A nós, transexuais e travestis, é negado o direito de ir e vir. A liberdade de expressão, a igualdade, a fraternidade e a liberdade. A nós, é negado o direito de estudar, de ter e constituir família. De ter direito a saúde publica! Somos massacradas em TODOS — eu disse TODOS — os ambulatórios, hospitais, centros de saúde, AMAs, no caso de São Paulo, prontos-socorros; e até muito pouco tempo éramos consideradas loucas, malucas, pela Organização Mundial da Saúde. O tratamento hormonal, supostamente cedido pelo Sistema Único de Saúde, o famoso SUS, somente nos é permitido depois de uma batalha, se não de uma guerra travada em dias, de muita paciência em ambulatórios especializados nesse tratamento. O nosso emocional é abalado pela vergonha diária à qual somos expostas em avaliações com critérios “duvidosos” realizadas por uma comissão de “profissionais” — composta por enfermeiras, enfermeiros, psicólogos, psiquiatras, assistentes sociais, endocrinologistas — sem qualquer preparo para lidar com essa população. Sem nem sequer educação apropriada. A maioria desses profissionais, não estou generalizando, mas a maioria nem sequer tenta entender com maior clareza e compreensão essa área de conhecimento difícil e delicada. São donos da verdade absoluta e acreditam piamente em sua verdade. A maioria emudece ou cria teorias absurdas, sem ir em busca do conhecimento. Poucos, muito poucos, são os que seguem na tentativa de encontrar uma solução para um “bom” atendimento ou, no mínimo, um atendimento digno, seja ele no hospital, no pronto-socorro, no ambulatório, na padaria, na escola, na universidade… Nem sequer nas delegacias ditas especializadas os profissionais ali em seus plantões têm a boa vontade e a educação de atender e esclarecer as vitimas ali presentes à procura de JUSTIÇA.

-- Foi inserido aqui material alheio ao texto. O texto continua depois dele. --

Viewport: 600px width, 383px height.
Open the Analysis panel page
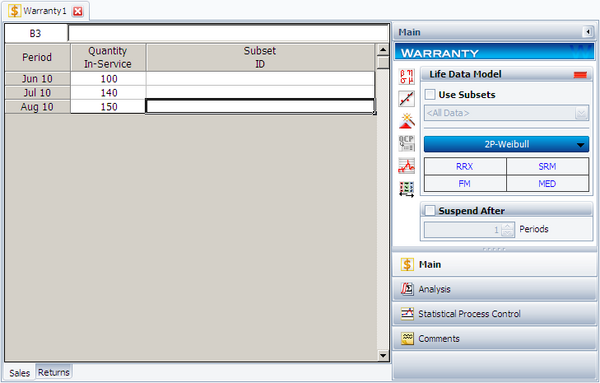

A situação é frágil, para não usar outros adjetivos. Devemos seguir adiante na certeza de que em algum momento surgirá uma solução para deixarmos de sermos aberrações, monstros, extraterrestres, aquelas e aqueles que devem ser excluídos. Tratados como lixo. Eu já ouvi uma frase que conseguiu me destruir: “Volta para a lata de lixo, de onde nunca deveria ter saído”.

É uma jornada longa, cansativa, tediosa, fatigante, enfadonha. Que causa uma revolta muda, silenciosa. Sem nenhuma glória. Enganamos-nos todo o tempo.

Se a base for a da revolução, que venha a PORRA da REVOLUÇÃO! Façamos como os súditos do rei João da Inglaterra, forcemos a assinatura de uma Carta Magna e somente assim conseguiremos, depois de centenas de milhares de mortes, assassinatos e espancamentos físicos e morais, o reconhecimento da ignorância da humanidade.